** Dataset excerpts follows **

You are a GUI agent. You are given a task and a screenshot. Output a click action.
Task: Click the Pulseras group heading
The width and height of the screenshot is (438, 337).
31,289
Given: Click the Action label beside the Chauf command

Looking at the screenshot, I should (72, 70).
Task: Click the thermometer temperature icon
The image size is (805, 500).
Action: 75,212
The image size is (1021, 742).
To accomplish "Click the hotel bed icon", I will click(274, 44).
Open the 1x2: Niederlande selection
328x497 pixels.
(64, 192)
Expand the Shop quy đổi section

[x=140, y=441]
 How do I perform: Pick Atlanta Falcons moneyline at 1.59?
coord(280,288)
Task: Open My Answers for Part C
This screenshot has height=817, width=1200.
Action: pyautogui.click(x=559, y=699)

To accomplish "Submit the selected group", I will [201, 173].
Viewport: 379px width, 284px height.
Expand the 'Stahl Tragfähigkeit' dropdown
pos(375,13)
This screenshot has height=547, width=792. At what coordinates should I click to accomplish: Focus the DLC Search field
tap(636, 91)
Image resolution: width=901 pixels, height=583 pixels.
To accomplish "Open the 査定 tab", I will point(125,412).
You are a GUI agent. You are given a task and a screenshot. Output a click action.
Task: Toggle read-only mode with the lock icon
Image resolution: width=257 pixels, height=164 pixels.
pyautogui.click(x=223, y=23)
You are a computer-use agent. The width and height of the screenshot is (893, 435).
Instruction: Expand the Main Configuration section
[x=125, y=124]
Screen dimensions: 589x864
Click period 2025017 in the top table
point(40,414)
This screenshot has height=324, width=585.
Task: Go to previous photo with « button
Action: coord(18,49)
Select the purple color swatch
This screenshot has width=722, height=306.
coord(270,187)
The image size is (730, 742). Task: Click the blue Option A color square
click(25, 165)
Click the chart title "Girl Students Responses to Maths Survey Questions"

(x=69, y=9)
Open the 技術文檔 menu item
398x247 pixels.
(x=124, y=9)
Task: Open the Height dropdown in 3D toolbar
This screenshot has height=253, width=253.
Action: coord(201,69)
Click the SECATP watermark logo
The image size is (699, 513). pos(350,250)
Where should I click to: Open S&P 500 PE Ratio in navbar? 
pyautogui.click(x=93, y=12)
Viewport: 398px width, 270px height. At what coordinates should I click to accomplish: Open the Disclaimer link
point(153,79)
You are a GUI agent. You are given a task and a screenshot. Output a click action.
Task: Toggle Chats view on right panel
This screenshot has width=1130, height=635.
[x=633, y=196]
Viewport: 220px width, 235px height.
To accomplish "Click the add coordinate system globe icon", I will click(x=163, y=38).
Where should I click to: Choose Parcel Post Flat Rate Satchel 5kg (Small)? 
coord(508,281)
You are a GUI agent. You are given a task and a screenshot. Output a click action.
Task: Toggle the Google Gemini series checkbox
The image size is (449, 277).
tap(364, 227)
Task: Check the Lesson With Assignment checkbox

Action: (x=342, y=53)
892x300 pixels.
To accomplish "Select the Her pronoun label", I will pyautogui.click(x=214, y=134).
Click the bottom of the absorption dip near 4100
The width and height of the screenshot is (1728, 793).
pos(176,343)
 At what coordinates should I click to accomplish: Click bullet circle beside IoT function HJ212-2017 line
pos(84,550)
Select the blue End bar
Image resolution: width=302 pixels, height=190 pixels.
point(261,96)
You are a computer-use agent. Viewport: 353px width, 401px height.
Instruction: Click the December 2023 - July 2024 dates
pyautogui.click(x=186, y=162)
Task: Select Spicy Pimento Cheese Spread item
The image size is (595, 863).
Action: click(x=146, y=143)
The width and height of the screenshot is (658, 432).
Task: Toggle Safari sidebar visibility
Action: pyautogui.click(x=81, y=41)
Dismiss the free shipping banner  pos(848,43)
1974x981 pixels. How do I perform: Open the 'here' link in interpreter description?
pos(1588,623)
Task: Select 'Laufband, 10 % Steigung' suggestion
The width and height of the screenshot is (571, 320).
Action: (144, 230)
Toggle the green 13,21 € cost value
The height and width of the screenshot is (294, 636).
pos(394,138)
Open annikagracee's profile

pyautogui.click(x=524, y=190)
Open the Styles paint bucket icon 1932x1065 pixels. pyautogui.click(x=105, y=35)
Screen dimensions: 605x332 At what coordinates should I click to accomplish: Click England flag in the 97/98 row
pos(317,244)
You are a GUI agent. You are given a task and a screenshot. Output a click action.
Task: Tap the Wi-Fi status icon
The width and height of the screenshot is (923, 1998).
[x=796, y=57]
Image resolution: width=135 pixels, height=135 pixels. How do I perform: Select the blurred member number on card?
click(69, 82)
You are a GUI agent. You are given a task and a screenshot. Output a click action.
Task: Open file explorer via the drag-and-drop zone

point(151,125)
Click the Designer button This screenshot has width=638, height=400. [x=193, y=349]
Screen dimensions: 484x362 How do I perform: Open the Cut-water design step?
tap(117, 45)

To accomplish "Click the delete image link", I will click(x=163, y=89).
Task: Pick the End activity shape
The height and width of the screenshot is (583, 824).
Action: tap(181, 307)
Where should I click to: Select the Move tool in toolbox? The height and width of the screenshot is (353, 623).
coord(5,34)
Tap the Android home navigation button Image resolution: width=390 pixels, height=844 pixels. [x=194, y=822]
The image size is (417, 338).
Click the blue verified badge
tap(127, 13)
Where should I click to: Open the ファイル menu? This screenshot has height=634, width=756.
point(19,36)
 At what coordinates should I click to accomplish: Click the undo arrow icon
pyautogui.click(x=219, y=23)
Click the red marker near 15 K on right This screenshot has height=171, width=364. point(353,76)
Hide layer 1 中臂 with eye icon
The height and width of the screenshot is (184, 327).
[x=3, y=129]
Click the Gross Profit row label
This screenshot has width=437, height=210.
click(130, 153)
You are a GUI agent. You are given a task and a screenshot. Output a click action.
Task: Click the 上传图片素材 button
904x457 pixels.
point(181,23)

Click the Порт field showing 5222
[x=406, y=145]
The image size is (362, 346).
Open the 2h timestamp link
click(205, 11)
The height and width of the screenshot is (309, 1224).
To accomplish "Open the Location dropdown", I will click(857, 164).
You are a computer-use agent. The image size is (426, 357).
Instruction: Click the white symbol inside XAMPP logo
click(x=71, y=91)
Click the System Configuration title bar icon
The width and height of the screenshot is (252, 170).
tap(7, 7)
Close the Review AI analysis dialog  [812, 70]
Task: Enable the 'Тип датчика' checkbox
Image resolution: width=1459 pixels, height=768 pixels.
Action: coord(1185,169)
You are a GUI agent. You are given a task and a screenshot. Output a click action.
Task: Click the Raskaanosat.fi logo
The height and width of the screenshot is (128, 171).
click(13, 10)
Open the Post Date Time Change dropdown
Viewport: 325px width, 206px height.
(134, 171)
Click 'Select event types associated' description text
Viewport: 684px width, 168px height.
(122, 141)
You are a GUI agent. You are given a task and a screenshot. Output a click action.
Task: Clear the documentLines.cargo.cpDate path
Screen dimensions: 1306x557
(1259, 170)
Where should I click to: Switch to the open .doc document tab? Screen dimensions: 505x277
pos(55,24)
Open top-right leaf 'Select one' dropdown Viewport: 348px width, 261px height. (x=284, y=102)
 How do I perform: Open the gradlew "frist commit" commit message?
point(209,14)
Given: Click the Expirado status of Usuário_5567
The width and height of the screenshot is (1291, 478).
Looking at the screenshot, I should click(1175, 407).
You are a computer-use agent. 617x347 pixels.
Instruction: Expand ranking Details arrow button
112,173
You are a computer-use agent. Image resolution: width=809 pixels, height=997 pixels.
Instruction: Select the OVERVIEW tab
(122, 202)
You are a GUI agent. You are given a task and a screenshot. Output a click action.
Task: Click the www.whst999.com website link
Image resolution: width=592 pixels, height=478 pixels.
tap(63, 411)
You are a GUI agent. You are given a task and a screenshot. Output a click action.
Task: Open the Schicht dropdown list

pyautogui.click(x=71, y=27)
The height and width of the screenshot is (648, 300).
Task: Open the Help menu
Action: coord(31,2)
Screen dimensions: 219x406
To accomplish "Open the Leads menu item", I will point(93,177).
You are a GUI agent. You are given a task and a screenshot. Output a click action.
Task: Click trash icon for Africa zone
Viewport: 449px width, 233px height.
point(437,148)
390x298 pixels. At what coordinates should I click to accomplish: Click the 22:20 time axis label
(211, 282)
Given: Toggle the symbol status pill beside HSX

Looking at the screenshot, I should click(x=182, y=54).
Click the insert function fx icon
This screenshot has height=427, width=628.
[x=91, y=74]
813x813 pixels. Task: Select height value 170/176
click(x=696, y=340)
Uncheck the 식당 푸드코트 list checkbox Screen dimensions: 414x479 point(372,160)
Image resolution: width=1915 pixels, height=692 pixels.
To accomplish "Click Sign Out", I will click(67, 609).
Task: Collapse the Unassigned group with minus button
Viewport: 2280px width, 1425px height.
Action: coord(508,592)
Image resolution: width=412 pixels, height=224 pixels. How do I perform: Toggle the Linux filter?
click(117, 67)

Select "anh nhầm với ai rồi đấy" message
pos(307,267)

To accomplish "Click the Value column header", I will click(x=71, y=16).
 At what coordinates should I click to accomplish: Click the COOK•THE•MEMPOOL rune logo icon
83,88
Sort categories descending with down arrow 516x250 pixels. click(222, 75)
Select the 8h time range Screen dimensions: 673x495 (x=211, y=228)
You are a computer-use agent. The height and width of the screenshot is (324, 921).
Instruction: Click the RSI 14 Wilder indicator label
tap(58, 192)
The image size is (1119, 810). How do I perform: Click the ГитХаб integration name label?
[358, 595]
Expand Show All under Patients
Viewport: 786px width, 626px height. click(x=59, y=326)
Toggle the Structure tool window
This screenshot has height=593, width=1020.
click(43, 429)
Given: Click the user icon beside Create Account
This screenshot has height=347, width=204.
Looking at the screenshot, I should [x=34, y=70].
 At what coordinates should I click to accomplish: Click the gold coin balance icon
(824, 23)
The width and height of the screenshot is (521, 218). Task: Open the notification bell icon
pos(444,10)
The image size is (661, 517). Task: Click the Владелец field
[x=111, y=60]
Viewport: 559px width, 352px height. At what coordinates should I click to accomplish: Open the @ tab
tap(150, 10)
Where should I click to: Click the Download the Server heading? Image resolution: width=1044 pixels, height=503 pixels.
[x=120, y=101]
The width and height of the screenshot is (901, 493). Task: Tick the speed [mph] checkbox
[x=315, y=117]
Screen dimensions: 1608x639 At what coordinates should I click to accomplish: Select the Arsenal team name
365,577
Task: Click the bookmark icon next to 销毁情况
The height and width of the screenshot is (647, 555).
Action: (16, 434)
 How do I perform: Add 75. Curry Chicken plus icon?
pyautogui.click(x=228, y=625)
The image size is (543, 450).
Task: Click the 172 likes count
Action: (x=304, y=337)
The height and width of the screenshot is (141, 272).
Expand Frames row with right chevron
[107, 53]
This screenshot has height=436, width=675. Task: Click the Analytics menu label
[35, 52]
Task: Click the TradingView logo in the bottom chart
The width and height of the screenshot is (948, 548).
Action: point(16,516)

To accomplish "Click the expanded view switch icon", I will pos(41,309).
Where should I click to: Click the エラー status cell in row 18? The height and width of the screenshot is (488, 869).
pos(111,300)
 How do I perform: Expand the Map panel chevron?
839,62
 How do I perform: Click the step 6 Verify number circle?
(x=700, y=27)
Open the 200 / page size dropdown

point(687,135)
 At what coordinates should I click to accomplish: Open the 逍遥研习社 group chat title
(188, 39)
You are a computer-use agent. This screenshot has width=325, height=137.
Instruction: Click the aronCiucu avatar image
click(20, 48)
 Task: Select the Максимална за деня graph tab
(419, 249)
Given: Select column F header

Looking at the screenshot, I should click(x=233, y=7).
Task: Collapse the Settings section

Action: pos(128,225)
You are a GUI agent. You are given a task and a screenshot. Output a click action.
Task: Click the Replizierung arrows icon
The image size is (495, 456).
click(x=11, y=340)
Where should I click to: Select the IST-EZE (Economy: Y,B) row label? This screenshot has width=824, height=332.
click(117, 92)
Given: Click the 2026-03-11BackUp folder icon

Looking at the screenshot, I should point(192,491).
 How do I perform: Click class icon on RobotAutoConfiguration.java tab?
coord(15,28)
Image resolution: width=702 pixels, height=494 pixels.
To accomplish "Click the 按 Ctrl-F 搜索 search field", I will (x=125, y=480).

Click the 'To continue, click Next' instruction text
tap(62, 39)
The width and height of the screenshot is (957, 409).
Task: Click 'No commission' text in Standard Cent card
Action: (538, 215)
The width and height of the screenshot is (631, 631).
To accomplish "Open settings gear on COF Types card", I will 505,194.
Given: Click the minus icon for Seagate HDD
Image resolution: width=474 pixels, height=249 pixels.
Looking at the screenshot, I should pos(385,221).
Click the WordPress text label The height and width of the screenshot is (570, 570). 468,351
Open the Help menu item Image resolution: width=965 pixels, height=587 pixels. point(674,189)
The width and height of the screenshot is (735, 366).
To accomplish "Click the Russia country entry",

** End of Dataset excerpts **

What needs to be done. Every line in the listing above that mentions "bottom" should be returned.

Result of this task.
Click the bottom of the absorption dip near 4100
Task: Click the TradingView logo in the bottom chart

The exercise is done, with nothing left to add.